### [Problem to work on]
Look below for lines that hold the string "computer" and copy each one.

### [Dataset entries]
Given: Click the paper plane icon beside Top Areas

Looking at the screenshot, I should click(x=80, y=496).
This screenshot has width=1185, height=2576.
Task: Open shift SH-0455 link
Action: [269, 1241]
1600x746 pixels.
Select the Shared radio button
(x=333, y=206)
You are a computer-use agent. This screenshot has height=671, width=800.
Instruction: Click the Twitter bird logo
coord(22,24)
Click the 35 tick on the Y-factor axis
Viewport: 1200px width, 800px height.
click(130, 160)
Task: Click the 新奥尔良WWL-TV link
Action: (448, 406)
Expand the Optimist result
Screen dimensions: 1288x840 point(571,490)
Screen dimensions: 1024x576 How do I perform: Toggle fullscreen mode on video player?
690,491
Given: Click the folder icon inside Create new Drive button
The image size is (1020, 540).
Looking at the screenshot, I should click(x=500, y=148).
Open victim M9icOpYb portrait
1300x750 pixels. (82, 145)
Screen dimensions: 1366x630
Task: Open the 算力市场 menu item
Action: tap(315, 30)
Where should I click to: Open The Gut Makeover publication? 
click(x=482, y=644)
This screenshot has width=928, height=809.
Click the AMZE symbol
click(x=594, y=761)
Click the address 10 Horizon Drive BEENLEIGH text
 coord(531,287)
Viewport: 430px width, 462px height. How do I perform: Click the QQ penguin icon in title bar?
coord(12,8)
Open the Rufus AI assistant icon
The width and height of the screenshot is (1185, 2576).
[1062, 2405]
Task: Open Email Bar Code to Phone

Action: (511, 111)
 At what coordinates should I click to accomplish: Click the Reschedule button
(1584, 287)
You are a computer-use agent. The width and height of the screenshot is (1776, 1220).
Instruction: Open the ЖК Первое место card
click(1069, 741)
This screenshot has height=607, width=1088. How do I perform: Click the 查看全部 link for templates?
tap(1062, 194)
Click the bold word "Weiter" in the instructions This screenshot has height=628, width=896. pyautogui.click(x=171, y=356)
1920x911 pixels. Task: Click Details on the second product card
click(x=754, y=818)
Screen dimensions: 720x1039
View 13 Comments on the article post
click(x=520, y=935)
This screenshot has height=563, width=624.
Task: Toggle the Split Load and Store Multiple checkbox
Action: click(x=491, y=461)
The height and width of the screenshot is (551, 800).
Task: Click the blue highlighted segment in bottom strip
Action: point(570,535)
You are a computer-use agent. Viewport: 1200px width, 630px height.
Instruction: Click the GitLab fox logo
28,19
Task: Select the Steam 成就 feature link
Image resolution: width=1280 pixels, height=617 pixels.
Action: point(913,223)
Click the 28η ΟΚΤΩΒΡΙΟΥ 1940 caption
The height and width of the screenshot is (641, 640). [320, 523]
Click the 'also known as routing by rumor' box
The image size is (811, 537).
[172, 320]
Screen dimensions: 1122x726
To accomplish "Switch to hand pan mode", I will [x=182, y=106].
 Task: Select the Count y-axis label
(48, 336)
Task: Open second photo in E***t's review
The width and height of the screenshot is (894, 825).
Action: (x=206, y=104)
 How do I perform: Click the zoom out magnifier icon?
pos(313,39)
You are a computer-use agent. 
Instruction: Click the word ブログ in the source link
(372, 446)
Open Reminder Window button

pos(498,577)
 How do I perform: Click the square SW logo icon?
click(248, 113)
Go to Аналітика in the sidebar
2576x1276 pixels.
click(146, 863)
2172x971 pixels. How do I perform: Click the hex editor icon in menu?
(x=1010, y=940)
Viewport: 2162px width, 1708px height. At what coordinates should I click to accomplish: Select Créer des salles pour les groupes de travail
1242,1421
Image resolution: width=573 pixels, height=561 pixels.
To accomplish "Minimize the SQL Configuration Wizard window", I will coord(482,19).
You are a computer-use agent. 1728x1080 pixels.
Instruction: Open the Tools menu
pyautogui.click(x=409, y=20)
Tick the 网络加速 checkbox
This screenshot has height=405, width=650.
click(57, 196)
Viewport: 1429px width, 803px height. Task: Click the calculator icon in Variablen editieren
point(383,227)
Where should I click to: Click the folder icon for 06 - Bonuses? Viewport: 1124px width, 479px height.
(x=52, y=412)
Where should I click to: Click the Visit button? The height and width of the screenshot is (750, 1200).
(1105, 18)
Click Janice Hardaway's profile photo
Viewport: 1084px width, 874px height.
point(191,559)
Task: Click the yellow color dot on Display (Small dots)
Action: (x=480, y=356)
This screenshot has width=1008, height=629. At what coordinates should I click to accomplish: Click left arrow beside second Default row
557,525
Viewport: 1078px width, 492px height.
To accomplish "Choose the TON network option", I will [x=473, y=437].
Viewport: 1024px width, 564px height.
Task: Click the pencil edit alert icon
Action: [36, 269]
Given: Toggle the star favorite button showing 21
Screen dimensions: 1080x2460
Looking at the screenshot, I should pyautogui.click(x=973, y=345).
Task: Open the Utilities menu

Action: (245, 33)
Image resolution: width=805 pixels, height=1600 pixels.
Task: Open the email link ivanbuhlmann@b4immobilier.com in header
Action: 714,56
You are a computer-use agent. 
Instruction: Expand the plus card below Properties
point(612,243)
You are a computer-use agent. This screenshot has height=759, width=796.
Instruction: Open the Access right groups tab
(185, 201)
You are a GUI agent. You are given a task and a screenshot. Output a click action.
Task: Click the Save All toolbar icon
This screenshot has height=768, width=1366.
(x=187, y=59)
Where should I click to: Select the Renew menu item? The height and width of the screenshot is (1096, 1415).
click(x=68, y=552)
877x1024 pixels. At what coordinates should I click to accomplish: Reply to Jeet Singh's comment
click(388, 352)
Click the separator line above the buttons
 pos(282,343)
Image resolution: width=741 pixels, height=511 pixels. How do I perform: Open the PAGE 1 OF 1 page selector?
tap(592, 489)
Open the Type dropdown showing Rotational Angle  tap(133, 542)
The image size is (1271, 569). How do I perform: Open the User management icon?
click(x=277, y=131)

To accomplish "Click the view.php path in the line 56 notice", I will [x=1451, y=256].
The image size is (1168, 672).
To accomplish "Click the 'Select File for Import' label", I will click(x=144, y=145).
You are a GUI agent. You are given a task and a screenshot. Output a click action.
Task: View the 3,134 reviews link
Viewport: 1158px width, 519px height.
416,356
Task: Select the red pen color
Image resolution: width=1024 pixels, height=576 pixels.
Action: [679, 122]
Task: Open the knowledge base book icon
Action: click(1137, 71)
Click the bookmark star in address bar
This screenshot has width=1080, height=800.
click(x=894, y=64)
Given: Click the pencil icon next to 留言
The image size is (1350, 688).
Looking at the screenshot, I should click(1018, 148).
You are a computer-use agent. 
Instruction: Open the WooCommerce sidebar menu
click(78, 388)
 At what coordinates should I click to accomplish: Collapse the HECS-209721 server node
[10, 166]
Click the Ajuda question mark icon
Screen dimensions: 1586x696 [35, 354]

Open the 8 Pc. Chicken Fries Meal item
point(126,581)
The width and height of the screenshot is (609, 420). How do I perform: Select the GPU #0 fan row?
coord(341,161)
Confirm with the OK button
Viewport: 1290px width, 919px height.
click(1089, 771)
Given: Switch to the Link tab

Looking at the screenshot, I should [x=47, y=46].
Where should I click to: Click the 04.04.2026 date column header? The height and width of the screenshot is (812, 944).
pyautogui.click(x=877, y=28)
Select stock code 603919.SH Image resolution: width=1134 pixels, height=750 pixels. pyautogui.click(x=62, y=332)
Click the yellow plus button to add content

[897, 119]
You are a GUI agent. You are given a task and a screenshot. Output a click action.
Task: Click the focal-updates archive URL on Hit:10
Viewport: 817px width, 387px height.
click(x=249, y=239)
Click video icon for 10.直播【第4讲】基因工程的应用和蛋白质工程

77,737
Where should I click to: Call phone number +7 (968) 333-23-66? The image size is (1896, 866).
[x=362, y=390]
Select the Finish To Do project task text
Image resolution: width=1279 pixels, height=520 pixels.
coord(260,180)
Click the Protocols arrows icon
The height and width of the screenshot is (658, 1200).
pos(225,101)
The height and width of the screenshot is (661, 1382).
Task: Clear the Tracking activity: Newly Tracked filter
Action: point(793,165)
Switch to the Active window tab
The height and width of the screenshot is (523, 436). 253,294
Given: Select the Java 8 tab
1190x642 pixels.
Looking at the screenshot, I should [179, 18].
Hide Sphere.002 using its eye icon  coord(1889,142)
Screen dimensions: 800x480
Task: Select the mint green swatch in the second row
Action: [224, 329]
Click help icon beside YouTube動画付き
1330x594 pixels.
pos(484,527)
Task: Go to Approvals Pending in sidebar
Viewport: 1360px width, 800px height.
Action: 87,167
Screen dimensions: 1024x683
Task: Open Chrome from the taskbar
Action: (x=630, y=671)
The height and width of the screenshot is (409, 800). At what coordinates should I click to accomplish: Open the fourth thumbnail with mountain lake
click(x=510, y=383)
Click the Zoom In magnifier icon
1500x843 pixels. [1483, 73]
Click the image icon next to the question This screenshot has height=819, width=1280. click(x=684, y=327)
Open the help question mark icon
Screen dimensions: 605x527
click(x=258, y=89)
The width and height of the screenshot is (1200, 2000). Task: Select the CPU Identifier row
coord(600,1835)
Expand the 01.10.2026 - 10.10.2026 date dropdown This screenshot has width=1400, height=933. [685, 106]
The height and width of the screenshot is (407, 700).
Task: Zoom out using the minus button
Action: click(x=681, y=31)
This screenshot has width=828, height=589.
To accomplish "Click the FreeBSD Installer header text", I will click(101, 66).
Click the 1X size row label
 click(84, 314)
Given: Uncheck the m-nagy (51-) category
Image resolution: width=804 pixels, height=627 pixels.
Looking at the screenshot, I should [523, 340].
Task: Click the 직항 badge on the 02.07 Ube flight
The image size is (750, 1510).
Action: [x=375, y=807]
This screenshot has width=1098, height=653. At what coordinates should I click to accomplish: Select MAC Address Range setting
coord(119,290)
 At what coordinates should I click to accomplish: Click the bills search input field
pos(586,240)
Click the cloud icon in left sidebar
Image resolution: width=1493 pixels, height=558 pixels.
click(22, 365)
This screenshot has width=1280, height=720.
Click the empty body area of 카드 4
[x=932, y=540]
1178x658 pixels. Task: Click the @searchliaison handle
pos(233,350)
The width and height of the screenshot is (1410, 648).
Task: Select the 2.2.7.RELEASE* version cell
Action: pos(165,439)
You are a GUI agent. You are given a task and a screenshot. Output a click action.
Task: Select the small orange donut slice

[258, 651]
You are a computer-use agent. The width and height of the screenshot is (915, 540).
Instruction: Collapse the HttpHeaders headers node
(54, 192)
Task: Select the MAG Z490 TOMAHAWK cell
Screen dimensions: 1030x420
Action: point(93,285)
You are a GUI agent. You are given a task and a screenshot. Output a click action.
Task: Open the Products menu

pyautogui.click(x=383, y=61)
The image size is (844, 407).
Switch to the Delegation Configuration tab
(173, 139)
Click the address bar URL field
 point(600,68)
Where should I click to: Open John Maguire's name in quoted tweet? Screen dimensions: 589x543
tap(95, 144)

### [Response for this exercise]
You are a computer-use agent. This screenshot has height=671, width=800.
You are a computer-use agent. The width and height of the screenshot is (1776, 1220).
You are a computer-use agent. Viewport: 1200px width, 630px height.
You are a computer-use agent. 
You are a computer-use agent. 1728x1080 pixels.
You are a computer-use agent. 
You are a computer-use agent. This screenshot has height=759, width=796.
You are a computer-use agent. 
You are a computer-use agent. The width and height of the screenshot is (915, 540).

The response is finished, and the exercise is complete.